> _Excerpted data_:
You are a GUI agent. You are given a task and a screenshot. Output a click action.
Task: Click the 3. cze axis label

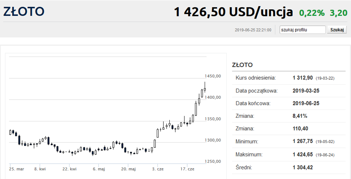pos(158,169)
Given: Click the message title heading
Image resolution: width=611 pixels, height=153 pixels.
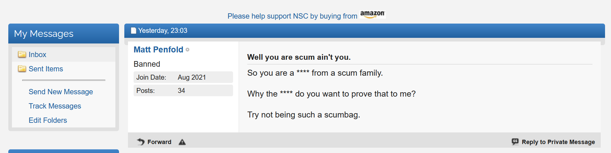Looking at the screenshot, I should coord(299,57).
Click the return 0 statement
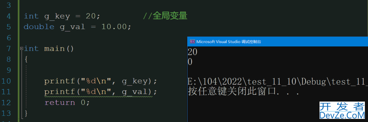Viewport: 368px width, 122px height. tap(67, 102)
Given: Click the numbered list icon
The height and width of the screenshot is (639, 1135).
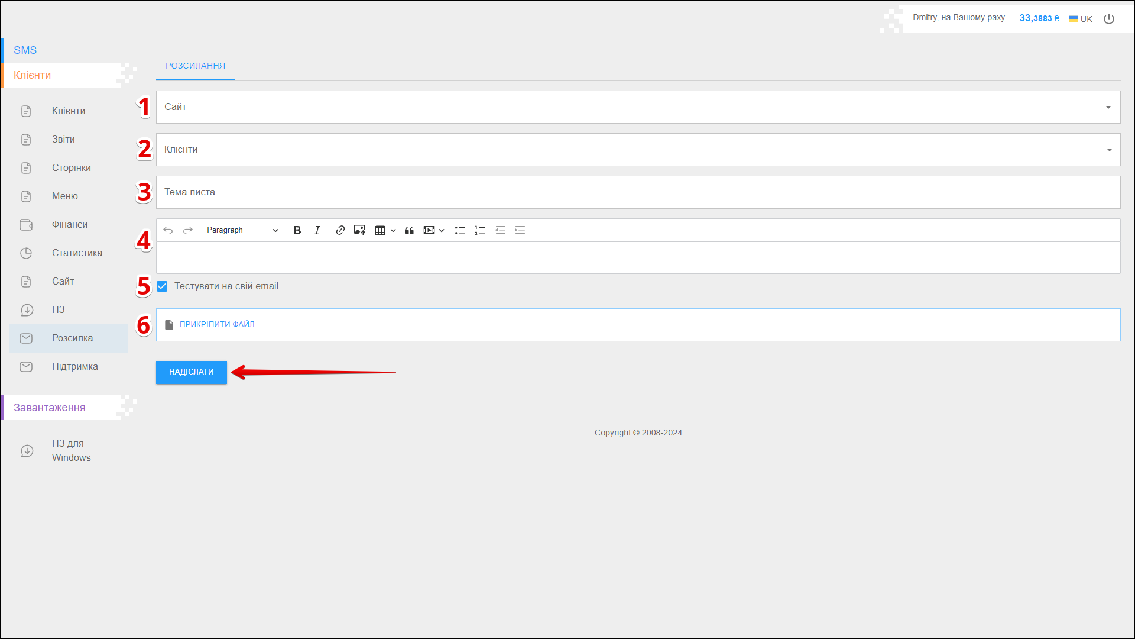Looking at the screenshot, I should pyautogui.click(x=480, y=230).
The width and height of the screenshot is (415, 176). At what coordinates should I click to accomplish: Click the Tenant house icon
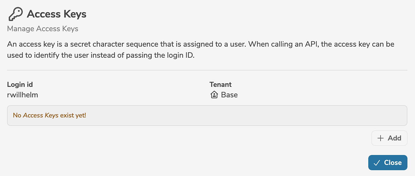[x=214, y=95]
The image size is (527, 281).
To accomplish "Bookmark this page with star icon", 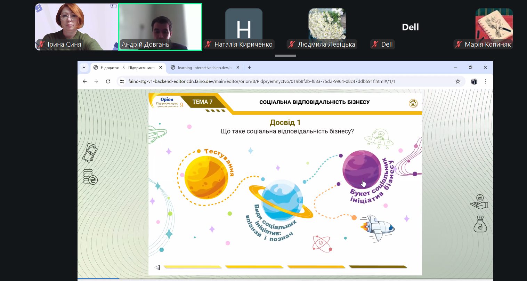I will (458, 81).
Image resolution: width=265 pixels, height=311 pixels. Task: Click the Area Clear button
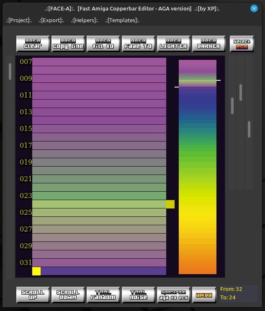tap(33, 44)
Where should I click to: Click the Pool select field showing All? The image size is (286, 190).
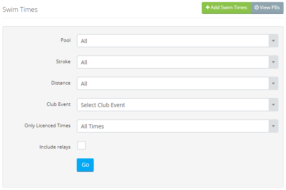[178, 41]
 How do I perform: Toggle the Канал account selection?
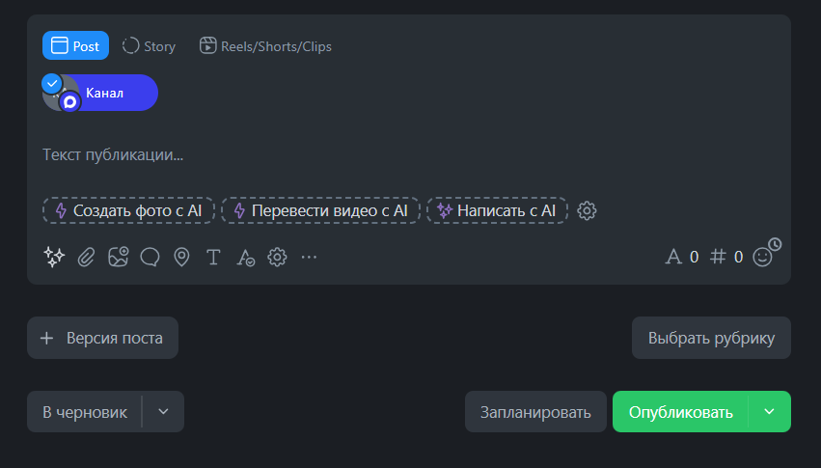[x=99, y=93]
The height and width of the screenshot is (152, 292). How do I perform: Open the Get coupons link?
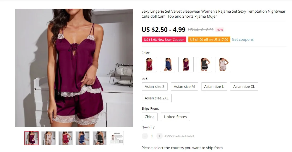click(243, 40)
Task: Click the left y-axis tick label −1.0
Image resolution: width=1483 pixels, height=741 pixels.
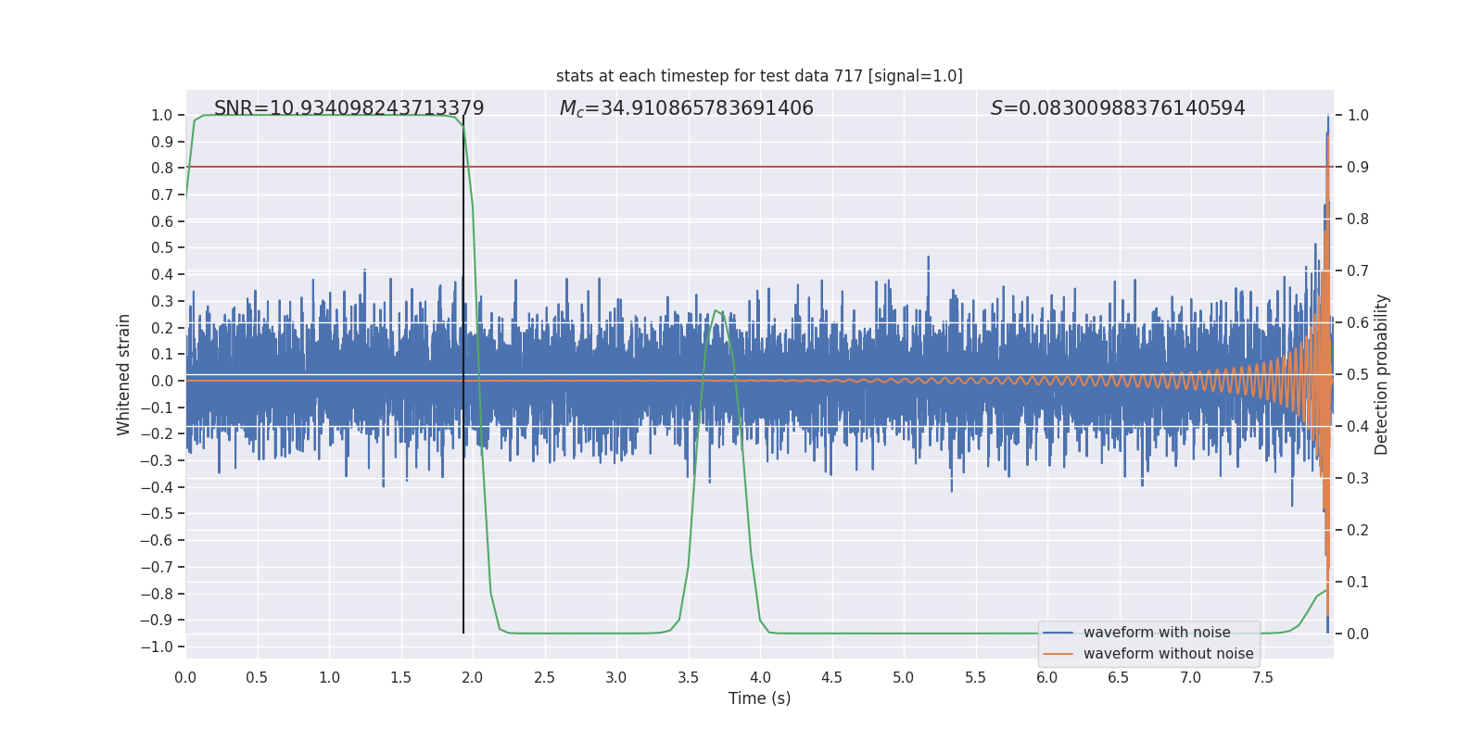Action: pos(157,647)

> _What the task requires_:
Recast everything from the line containing "How do I perform: Toggle" down through the end of the records as a numbered list, leaving out blank lines and the pictures.

> _Answer to the exercise_:
1.  How do I perform: Toggle the Канал account selection?
2. [x=99, y=93]
3. The height and width of the screenshot is (152, 292). How do I perform: Open the Get coupons link?
4. click(243, 40)
5. Task: Click the left y-axis tick label −1.0
6. Image resolution: width=1483 pixels, height=741 pixels.
7. Action: pos(157,647)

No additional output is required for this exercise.